Task to carry out: For each line below that contains the word "will", make a copy.

Provided data:

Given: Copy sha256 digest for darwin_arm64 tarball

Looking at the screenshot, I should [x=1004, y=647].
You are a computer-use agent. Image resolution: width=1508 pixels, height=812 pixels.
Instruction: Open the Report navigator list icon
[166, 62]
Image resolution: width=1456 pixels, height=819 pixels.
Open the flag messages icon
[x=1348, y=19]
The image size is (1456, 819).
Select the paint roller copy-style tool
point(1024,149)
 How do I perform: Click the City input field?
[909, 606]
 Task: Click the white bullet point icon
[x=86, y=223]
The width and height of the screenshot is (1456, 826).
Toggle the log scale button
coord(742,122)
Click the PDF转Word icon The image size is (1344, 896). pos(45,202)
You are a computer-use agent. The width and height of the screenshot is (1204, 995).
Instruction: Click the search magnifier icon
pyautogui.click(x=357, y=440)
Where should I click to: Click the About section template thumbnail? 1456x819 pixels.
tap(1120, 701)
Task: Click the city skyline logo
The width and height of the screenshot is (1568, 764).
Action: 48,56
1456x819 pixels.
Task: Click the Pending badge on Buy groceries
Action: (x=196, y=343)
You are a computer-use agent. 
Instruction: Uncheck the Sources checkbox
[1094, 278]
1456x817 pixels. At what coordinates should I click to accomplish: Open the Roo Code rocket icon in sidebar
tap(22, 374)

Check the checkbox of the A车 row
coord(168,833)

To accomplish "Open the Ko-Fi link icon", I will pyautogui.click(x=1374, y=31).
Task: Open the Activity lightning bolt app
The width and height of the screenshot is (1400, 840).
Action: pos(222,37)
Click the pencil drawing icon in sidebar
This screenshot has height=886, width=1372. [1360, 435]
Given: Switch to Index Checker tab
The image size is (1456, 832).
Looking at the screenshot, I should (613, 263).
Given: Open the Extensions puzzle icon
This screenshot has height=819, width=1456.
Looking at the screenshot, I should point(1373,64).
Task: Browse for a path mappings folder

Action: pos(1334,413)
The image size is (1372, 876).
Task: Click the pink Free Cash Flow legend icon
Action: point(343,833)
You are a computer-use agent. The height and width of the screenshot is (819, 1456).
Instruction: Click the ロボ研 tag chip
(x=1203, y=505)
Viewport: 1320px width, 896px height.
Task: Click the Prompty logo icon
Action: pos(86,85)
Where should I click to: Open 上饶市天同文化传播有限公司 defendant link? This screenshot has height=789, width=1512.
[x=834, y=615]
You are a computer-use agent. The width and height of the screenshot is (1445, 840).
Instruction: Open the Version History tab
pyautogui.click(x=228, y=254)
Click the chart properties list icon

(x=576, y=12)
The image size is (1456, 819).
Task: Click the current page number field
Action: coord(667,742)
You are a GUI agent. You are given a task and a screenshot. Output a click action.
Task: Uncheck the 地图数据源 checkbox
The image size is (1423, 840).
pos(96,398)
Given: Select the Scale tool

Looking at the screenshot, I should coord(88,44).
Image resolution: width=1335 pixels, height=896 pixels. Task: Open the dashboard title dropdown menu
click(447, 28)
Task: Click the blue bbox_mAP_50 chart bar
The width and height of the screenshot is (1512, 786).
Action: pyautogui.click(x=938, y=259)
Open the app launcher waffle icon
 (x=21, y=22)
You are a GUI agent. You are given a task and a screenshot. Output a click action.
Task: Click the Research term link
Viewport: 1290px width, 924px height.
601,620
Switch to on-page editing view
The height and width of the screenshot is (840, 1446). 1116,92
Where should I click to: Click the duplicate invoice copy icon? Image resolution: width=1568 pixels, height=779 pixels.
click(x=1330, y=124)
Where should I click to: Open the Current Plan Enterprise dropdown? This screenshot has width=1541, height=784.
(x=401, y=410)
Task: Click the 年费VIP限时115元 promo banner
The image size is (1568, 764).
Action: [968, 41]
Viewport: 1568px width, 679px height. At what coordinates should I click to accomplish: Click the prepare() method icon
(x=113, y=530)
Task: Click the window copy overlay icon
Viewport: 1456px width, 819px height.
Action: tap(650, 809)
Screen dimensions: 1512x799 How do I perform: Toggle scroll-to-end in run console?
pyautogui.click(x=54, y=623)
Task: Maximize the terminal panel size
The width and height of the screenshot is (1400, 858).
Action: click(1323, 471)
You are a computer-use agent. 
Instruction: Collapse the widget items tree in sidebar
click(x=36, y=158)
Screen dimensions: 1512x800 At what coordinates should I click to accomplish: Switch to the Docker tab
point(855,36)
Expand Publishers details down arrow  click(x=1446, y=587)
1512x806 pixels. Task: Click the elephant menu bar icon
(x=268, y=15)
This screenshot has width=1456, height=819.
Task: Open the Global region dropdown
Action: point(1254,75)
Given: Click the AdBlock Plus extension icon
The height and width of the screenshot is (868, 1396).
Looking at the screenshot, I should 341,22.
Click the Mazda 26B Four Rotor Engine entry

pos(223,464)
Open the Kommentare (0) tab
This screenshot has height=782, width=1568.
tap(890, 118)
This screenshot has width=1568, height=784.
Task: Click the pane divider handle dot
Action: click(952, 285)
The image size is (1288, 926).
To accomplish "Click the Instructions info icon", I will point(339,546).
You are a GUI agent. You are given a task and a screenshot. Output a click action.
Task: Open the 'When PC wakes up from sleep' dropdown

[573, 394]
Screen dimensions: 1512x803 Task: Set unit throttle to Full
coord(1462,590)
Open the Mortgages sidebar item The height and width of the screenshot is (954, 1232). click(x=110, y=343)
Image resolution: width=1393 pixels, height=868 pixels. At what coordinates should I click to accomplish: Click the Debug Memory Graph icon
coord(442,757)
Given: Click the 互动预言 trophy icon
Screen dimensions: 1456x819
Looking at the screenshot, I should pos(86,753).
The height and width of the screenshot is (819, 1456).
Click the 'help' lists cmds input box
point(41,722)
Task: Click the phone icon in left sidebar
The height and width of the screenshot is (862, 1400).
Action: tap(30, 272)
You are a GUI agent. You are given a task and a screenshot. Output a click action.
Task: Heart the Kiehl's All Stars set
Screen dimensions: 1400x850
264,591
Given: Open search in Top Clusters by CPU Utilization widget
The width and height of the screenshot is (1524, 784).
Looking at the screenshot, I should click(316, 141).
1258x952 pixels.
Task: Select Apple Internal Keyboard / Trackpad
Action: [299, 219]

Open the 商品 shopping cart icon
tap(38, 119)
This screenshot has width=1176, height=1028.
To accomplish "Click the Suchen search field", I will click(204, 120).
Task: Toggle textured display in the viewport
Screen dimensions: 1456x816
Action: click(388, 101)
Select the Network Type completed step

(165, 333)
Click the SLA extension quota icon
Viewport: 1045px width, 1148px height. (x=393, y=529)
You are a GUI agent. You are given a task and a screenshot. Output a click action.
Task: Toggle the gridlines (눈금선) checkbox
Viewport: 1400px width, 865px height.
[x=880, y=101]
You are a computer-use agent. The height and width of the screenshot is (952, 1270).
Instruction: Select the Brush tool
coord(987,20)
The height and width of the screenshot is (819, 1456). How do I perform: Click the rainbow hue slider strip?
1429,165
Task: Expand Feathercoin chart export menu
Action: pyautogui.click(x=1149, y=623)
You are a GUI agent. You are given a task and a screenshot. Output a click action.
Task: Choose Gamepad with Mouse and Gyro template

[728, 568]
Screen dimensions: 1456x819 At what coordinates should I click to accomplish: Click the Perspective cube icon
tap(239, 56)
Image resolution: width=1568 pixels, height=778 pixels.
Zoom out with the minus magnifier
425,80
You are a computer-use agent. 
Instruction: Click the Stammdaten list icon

Response to this task:
To accomplish "Open the Ko-Fi link icon", I will pyautogui.click(x=1374, y=31).
To accomplish "Click the Instructions info icon", I will point(339,546).
To accomplish "Click the Suchen search field", I will click(204, 120).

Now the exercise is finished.